Well, first of all, the statement is misleading, in that it implies that Clinton started with a weak economy at all. Despite all the nonsense by James Carville and others during the campaign in 1992 about George Herbert Walker Bush creating “the worst economy in fifty years,” Clinton actually inherited a robust economic recovery, and, as shown in the graph below, GDP had been growing at a four percent clip all through the election year (recall that Clinton won with only 43% of the popular vote because Ross Perot took so many votes from Bush).
Of course, there is also an implication that Bill Clinton is responsible for the economic boom that he inherited, and that no president could have done a better job than he did. But in fact, much of the boom was due to a) the end of the Cold War, with its so-called “peace dividend,” b) the explosive growth of the Internet and the associated tech bubble (which popped in 2000, just in time to hand George W. Bush a recession as he came into office), and c) a Republican Congress in 1994, the first in four decades, forcing a reform of welfare and getting the deficit under control, something for which Bill Clinton had no plans to do at all when he came into office. Clinton cannot take credit for any of these things, other than handing Congress over to the other party as a result of his health-care and gun-control overreach in the beginning of his term.
Now, let’s look at the current situation. Here’s a graph from about a year ago showing how little we have bounced back in terms of job growth relative to past recessions.

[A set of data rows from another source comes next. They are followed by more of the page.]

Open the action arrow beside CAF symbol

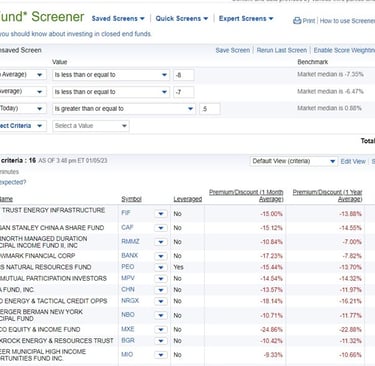[161, 228]
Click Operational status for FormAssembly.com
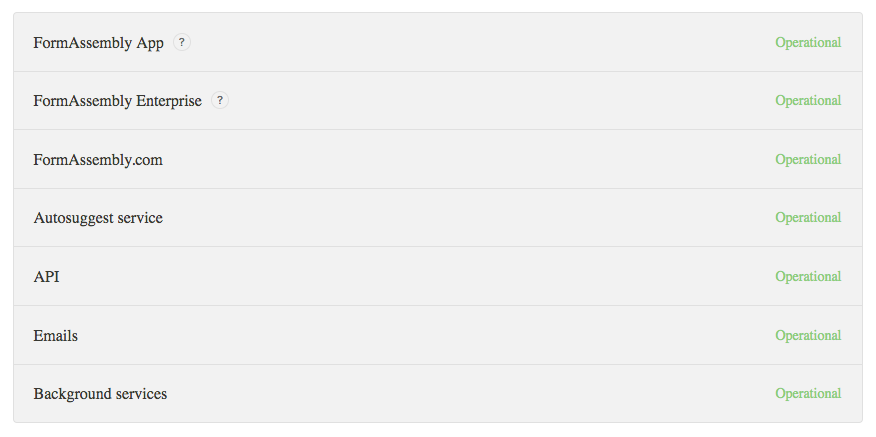 point(808,159)
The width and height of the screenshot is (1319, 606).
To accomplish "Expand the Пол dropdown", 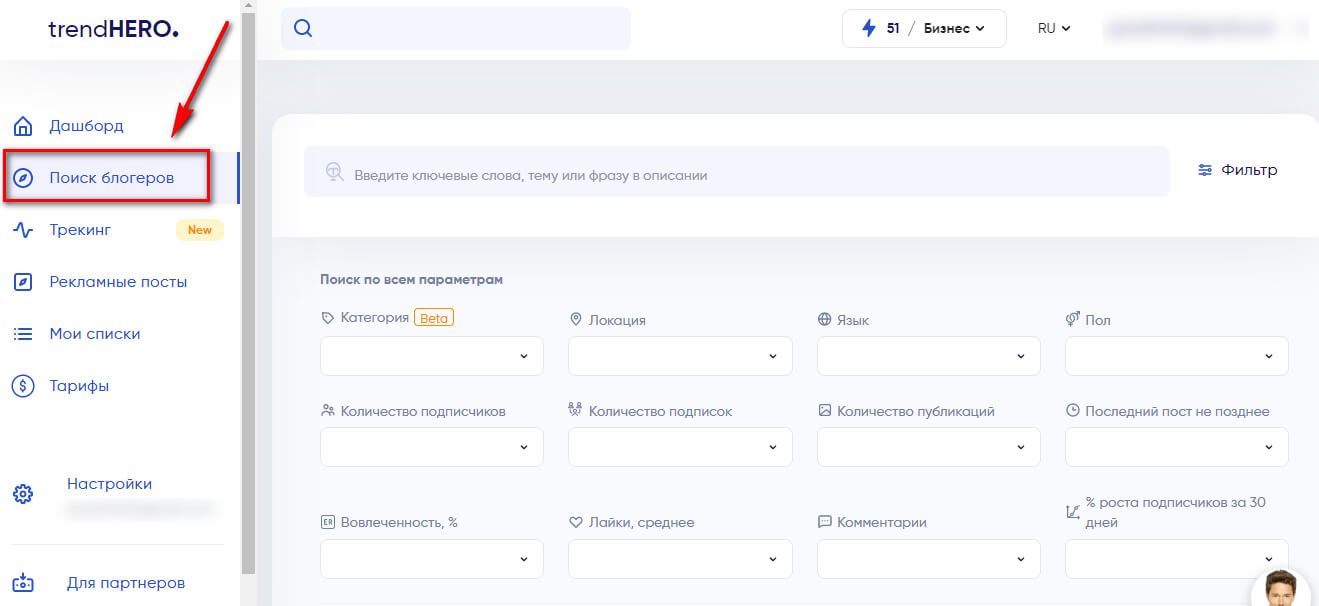I will 1176,356.
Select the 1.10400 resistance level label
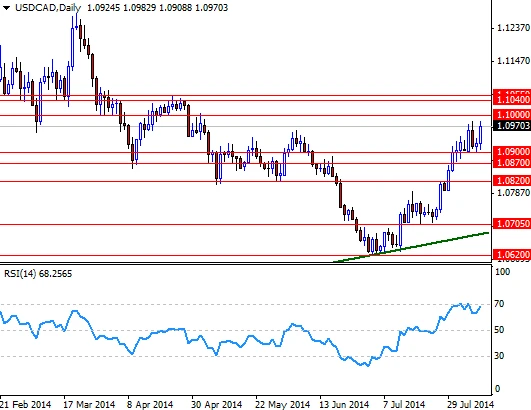Screen dimensions: 531x410 512,100
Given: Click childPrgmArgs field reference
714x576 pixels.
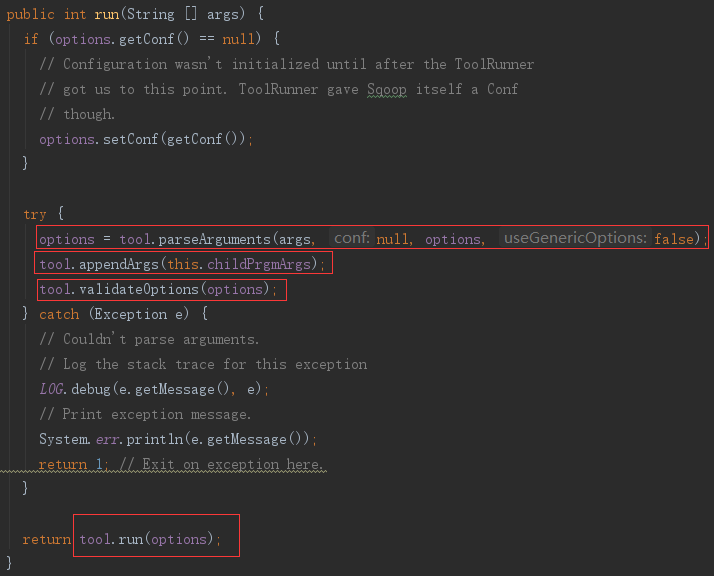Looking at the screenshot, I should click(259, 264).
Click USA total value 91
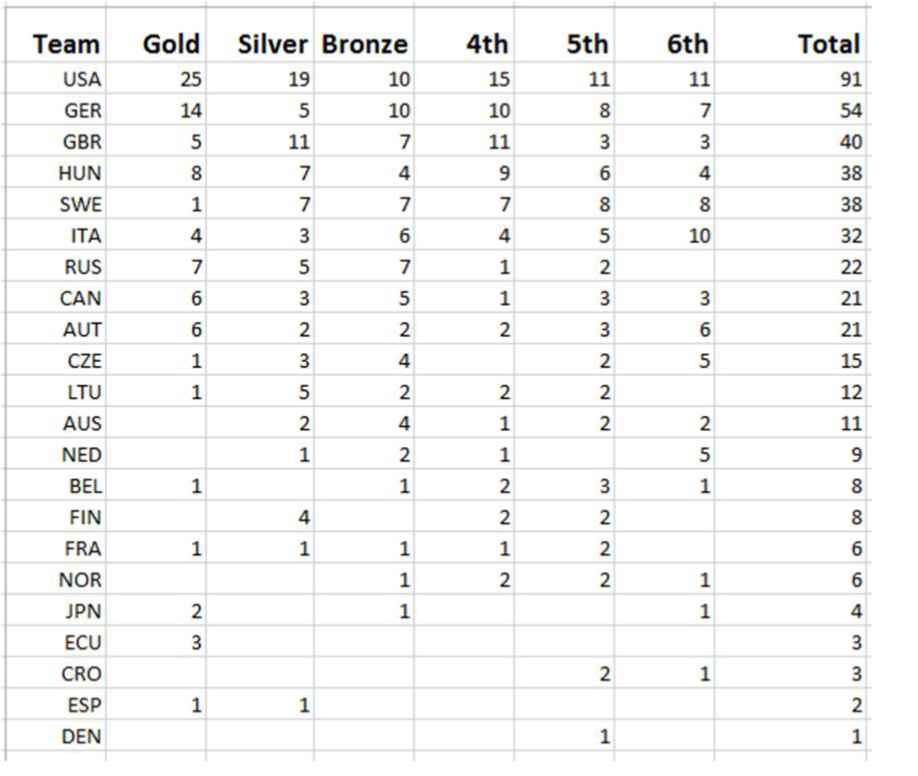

Considering that we’ve been stuck at above 8% unemployment for the past year as well (including last week’s jobs report), just continue the graph for the current economy with the same slight upward slope to the right.
While this particular graph only goes back a few decades, the current “recovery” is actually the worst since the end of World War II. In almost every other recovery for the past several decades, employment returned to pre-recession levels within three years (the most recent one during Bush’s first term took almost four). In this recovery, if we extrapolate the current trend, it’s still several years away. Note also that in each case, the curves are symmetric, that is, the slope of the recovery was about the same steepness as the decline, except for the present one, in which we had a sharp and deep job loss, and a very shallow recovery. And if we were to consider the real unemployment number, taking into account those who are underemployed and those who have given up, it’s probably closer to twenty percent, not eight. In other words, Great Depression levels.